(Problem requirements):
Your response must be made up of each line in the data below that contains the string "agent".
┌─ Source data
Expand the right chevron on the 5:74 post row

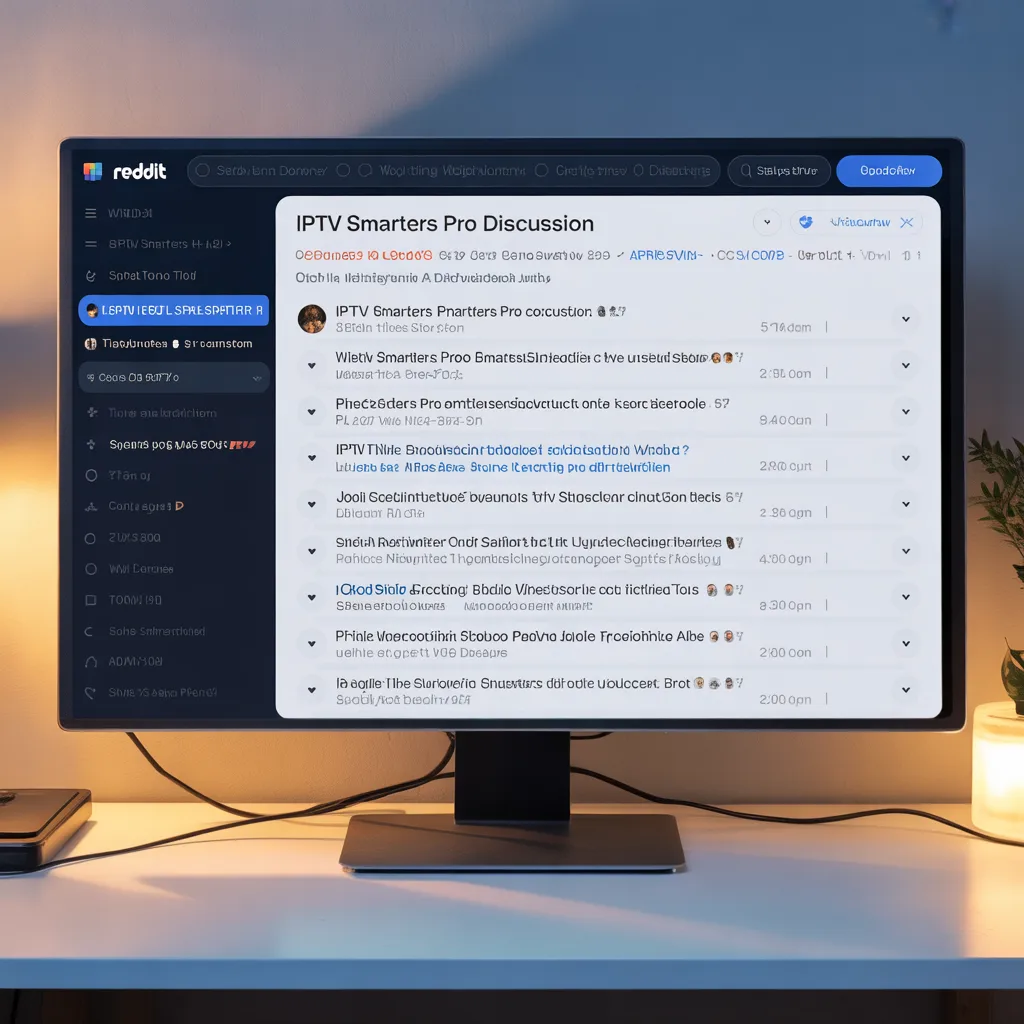[905, 319]

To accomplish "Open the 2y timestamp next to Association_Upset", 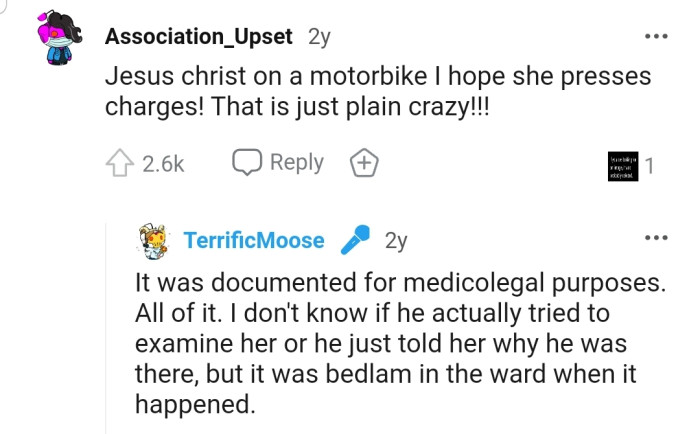I will (x=319, y=37).
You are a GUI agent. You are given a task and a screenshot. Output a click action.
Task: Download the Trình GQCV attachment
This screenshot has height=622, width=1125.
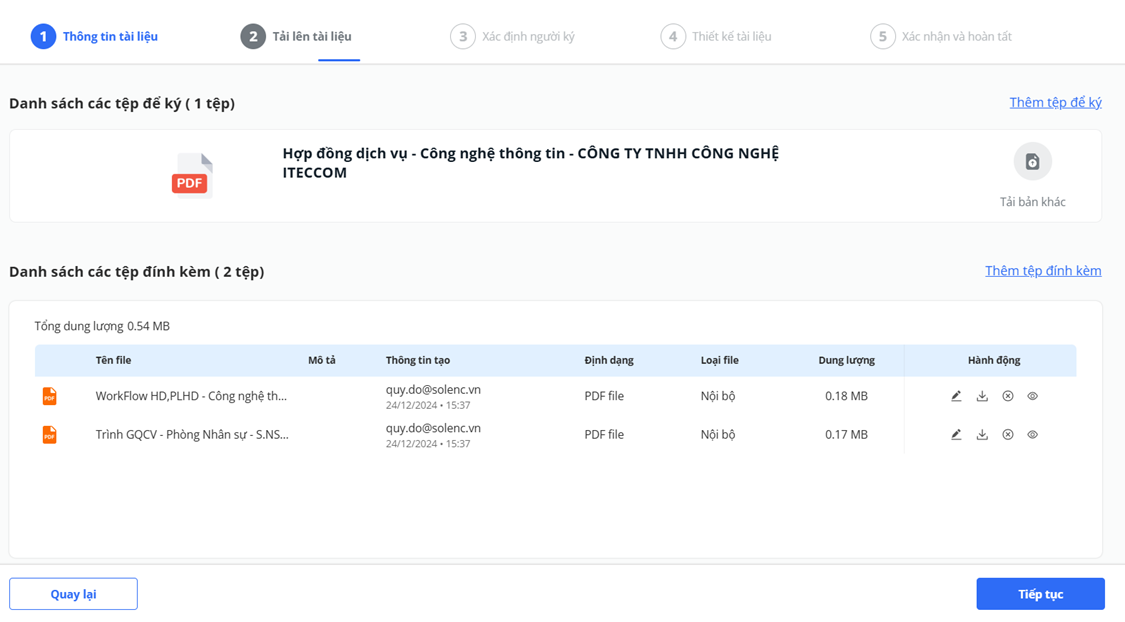click(x=982, y=435)
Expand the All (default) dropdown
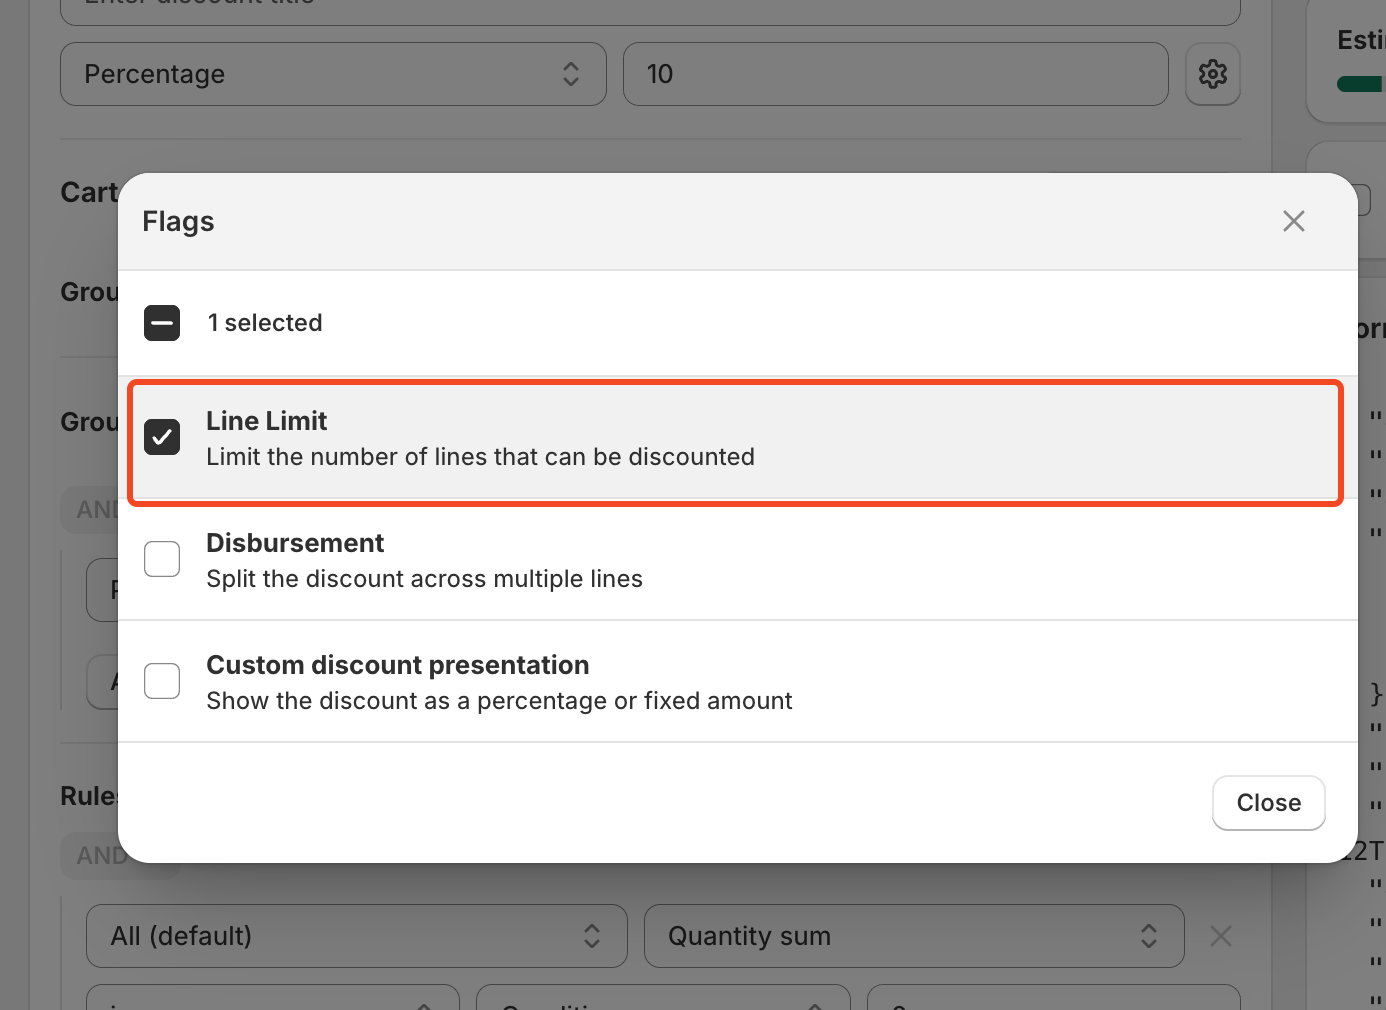The image size is (1386, 1010). pyautogui.click(x=356, y=936)
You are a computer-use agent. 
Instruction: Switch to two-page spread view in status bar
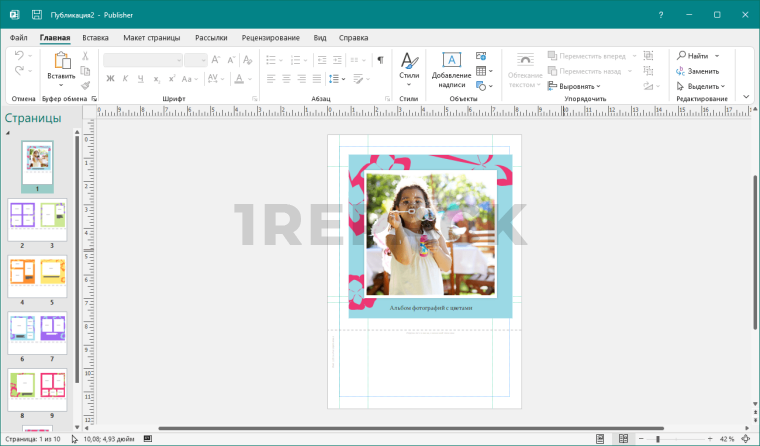(623, 438)
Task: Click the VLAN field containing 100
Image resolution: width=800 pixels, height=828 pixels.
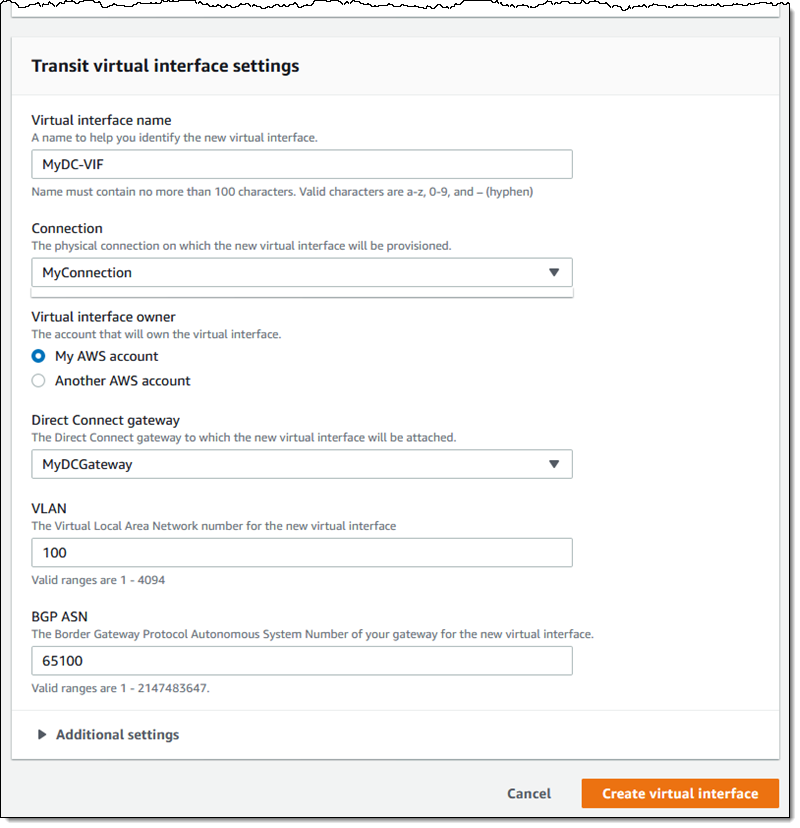Action: [301, 553]
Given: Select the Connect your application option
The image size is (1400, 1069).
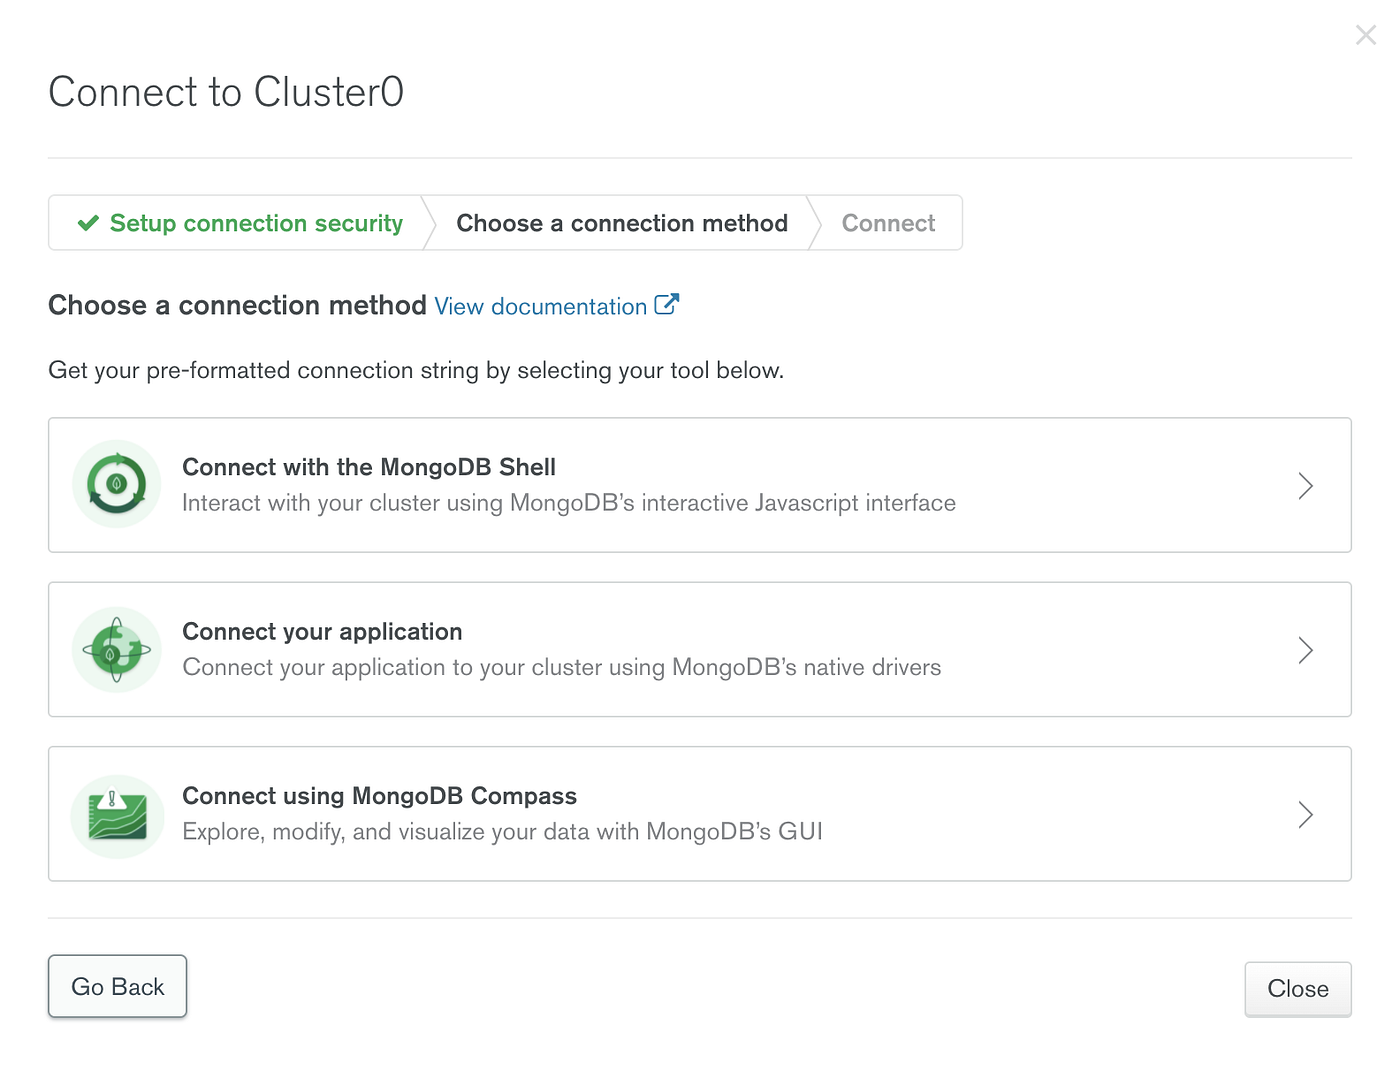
└─
(Solution for this task):
You are a GUI agent. You are given a task and a screenshot. Output a click action.
You are a computer-use agent. 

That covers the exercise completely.